For those interested in the topography of these islands, it is important to know that they are made of unique coral reefs and have always had a great potential for tourism because their tropical lagoons, deep vegetation and marine life have year-round appeal for visitors. The environment truly offers luxury in solitude as you watch spectacular sunsets from your private beach. Maldivian hospitality adds a beautiful touch with flowers in every room, exotic fruits and food of selected cuisines based mostly on seafood.
Tourism was introduced in the Maldives in 1972. Since then, it has successfully developed the islands into one of the most popular destinations of leisure seekers and honeymooners. Maldives tourism has grown rapidly and the number of tourist arrivals and resorts islands have multiplied manifold over the last forty-year period. Apart from a huge number of Indians and Sri Lankans, the islands are popular in the European market where they rank among the most attractive travel destinations in the tropics. Maldives have large natural resources for tourism and the island nation is a vibrant example of eco-tourism to protect the sensitive environment and underwater life.

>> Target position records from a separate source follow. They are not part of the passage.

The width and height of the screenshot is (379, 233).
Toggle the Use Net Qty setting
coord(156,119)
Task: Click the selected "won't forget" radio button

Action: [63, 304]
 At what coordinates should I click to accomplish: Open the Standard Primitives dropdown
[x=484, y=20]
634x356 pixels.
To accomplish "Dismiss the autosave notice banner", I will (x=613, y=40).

Divers and snorkelers enjoy the profuse underwater resources, just as beach tourists are fascinated by the nature of the beaches and the exotic vegetation.

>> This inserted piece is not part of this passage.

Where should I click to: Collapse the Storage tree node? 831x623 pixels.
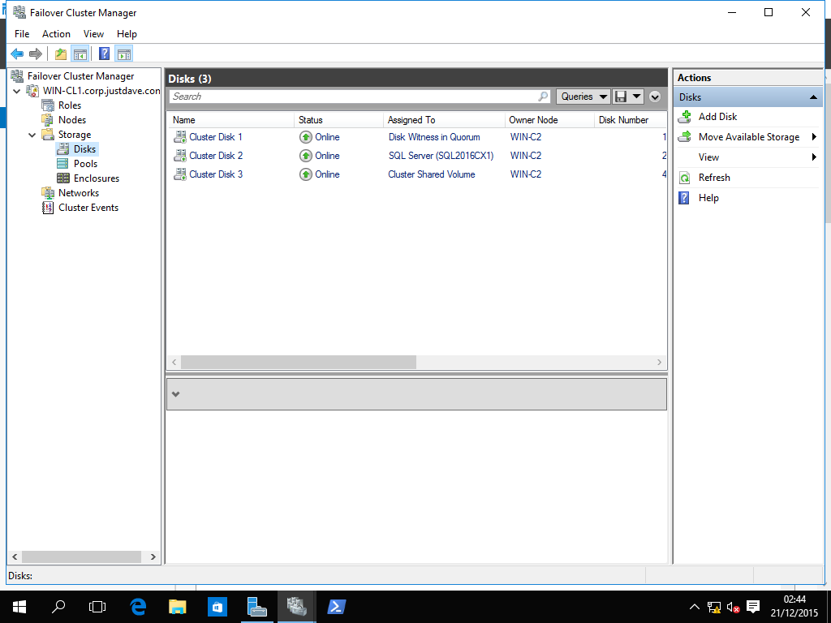(x=32, y=135)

The history of the Maldive Islands is equally exotic. They have been known by different names in different periods of history for more than two thousand years. In the ancient age, Malé was called “Mahal”, “Mahal Dvipa” or “Maléldvip”. Throughout the past centuries, Malé or Mahal has been the most important island and the capital of the country. A study of the ancient names shows that in the 9th, 10th and 11th centuries, the original Mahal Dvipa became Islamic with hordes of Middle Eastern travellers settling in the islands. The islands then became Mahaldib, and later became Maldives when they became a part of the British Empire. However, Maldivians themselves use the name “Dhivehi Raajje” when they refer to their country, meaning “The nation of the Dhivehi People”. Dhivehi is also the language spoken by the people of the Maldive Islands. Whatever the name of this fairytale nation, its superlative beauty and soul-rejuvenating peace are undoubtedly the most fabulous gifts for visitors. No wonder they call this tiny country ‘a slice of heaven’!
Did you know?
The People of the Maldive Islands are called Dhivehis and Speak the Dhivehi Language
The people of the Maldives or Dhivehis are an ethnic group living in the Republic of Maldives and the Island of Minicoy in India’s Union Territory of the Lakshadweep Islands. All Dhivehis share the same culture and speak the Dhivehi language, which belongs to the Indo-Aryan language group. Historians divide Dhivehis into three communities; The main group of 2,50,000 lives on the islands and atolls and adds up to 70 per cent of the Dhivehis. Other communities, smaller in size, speak similar languages and live in specific islands in the group.